Exercise brief - Return every record below exactly as written.

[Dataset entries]
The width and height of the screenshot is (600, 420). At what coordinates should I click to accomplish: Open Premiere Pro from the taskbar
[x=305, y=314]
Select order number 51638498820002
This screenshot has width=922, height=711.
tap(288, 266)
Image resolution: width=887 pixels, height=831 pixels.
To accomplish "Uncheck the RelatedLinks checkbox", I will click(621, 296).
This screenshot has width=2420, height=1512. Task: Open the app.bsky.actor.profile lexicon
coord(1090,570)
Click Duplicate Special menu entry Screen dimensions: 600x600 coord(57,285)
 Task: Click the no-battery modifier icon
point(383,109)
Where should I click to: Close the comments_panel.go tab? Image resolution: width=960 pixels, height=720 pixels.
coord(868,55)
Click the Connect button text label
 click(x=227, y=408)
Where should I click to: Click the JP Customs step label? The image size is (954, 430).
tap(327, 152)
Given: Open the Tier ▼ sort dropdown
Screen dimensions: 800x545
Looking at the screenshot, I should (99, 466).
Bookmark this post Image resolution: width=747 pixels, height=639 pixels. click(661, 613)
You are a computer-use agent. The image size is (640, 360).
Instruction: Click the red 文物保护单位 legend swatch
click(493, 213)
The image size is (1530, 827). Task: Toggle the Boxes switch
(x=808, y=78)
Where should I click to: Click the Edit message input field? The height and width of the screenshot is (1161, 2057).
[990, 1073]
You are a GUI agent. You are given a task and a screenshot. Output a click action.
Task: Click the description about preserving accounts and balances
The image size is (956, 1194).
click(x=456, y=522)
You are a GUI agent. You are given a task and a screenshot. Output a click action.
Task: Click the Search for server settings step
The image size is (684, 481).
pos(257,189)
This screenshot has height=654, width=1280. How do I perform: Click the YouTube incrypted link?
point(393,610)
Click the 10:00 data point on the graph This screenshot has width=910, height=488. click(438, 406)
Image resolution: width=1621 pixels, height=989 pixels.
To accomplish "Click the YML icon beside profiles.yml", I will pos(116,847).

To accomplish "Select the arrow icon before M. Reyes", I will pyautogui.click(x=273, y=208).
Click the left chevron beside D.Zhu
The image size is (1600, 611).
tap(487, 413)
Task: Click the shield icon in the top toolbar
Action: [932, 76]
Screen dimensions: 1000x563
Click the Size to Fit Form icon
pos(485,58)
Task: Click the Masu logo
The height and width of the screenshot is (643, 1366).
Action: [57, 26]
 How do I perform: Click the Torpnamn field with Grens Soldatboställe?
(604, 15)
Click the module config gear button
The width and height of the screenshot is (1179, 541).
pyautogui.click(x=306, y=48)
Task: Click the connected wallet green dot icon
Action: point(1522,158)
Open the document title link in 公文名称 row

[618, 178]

Solved problem -
The width and height of the screenshot is (600, 420). At what coordinates should I click to accomplish: Open Premiere Pro from the taskbar
[x=305, y=314]
Select order number 51638498820002
This screenshot has width=922, height=711.
tap(288, 266)
Image resolution: width=887 pixels, height=831 pixels.
To accomplish "Uncheck the RelatedLinks checkbox", I will click(621, 296).
This screenshot has width=2420, height=1512. Task: Open the app.bsky.actor.profile lexicon
coord(1090,570)
Click Duplicate Special menu entry Screen dimensions: 600x600 coord(57,285)
 Task: Click the no-battery modifier icon
point(383,109)
Where should I click to: Close the comments_panel.go tab? Image resolution: width=960 pixels, height=720 pixels.
coord(868,55)
Click the Connect button text label
 click(x=227, y=408)
Where should I click to: Click the JP Customs step label? The image size is (954, 430).
tap(327, 152)
Given: Open the Tier ▼ sort dropdown
Screen dimensions: 800x545
Looking at the screenshot, I should (99, 466).
Bookmark this post Image resolution: width=747 pixels, height=639 pixels. click(661, 613)
You are a computer-use agent. The image size is (640, 360).
Instruction: Click the red 文物保护单位 legend swatch
click(493, 213)
The image size is (1530, 827). Task: Toggle the Boxes switch
(x=808, y=78)
Where should I click to: Click the Edit message input field? The height and width of the screenshot is (1161, 2057).
[990, 1073]
You are a GUI agent. You are given a task and a screenshot. Output a click action.
Task: Click the description about preserving accounts and balances
The image size is (956, 1194).
click(x=456, y=522)
You are a GUI agent. You are given a task and a screenshot. Output a click action.
Task: Click the Search for server settings step
The image size is (684, 481).
pos(257,189)
This screenshot has height=654, width=1280. How do I perform: Click the YouTube incrypted link?
point(393,610)
Click the 10:00 data point on the graph This screenshot has width=910, height=488. click(438, 406)
Image resolution: width=1621 pixels, height=989 pixels.
To accomplish "Click the YML icon beside profiles.yml", I will pos(116,847).

To accomplish "Select the arrow icon before M. Reyes", I will pyautogui.click(x=273, y=208).
Click the left chevron beside D.Zhu
The image size is (1600, 611).
tap(487, 413)
Task: Click the shield icon in the top toolbar
Action: [932, 76]
Screen dimensions: 1000x563
Click the Size to Fit Form icon
pos(485,58)
Task: Click the Masu logo
The height and width of the screenshot is (643, 1366).
Action: [57, 26]
 How do I perform: Click the Torpnamn field with Grens Soldatboställe?
(604, 15)
Click the module config gear button
The width and height of the screenshot is (1179, 541).
pyautogui.click(x=306, y=48)
Task: Click the connected wallet green dot icon
Action: point(1522,158)
Open the document title link in 公文名称 row

[618, 178]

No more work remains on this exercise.